A single number is required: the count of lines in the records below that contain the word "Portland".

┌──

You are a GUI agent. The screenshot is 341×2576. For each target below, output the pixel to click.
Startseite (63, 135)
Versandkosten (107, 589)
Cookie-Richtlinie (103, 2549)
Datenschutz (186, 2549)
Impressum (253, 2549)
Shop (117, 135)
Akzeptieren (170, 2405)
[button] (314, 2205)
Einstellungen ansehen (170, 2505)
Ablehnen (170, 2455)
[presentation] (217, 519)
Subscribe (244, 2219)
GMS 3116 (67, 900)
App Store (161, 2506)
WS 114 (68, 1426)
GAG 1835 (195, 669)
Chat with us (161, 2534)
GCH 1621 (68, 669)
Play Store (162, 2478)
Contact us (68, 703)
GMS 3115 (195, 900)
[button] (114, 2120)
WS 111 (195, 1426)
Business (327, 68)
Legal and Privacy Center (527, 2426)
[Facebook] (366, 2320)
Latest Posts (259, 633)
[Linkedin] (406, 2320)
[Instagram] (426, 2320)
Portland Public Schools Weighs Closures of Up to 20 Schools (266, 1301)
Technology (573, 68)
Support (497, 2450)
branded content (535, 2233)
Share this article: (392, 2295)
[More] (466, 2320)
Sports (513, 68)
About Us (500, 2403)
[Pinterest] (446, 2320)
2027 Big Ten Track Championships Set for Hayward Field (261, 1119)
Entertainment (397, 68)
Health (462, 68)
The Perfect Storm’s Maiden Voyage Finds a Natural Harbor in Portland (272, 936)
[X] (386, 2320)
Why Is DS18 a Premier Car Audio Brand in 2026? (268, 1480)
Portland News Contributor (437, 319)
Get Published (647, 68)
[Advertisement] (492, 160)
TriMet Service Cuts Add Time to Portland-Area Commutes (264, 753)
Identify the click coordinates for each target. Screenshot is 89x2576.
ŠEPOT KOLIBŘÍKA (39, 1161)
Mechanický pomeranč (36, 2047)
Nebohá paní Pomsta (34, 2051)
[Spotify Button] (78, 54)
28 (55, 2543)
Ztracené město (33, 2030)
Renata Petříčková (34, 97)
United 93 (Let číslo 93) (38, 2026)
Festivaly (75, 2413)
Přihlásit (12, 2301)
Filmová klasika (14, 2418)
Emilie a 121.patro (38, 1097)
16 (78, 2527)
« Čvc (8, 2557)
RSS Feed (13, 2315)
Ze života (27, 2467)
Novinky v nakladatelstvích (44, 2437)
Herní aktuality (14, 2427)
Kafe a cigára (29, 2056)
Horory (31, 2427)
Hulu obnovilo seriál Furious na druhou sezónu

└──

◆ OUTPUT FOR THIS TASK:
4